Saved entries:
# # # #
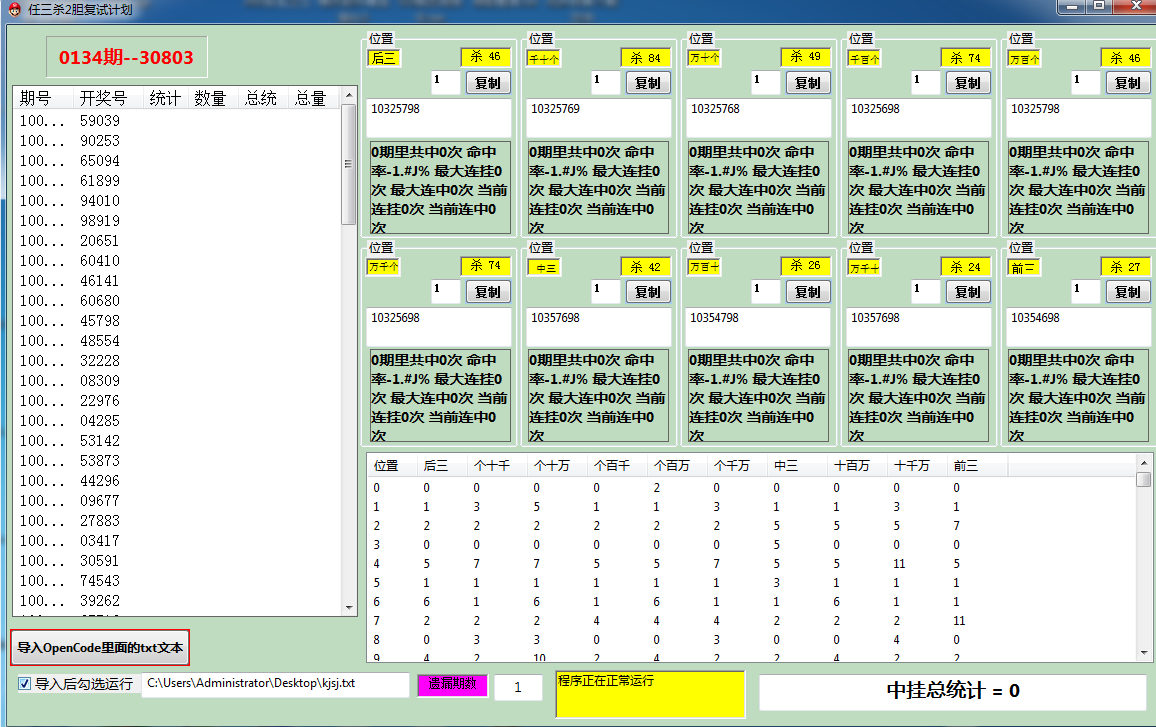
Task: Select the draw row with number 74543
Action: [x=100, y=581]
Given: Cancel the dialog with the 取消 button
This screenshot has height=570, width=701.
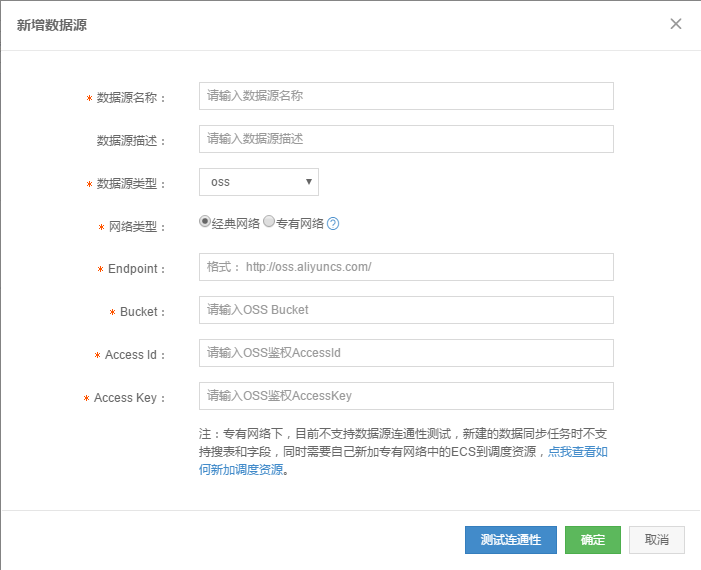Looking at the screenshot, I should coord(657,540).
# # # #
• Task to complete
Every line from the one containing "Given: Cancel the dialog with the 取消 button" through the last line of the data, both included, is to be repeated exactly; the pictures are to be left out.

• Exercise response
Given: Cancel the dialog with the 取消 button
This screenshot has height=570, width=701.
Looking at the screenshot, I should coord(657,540).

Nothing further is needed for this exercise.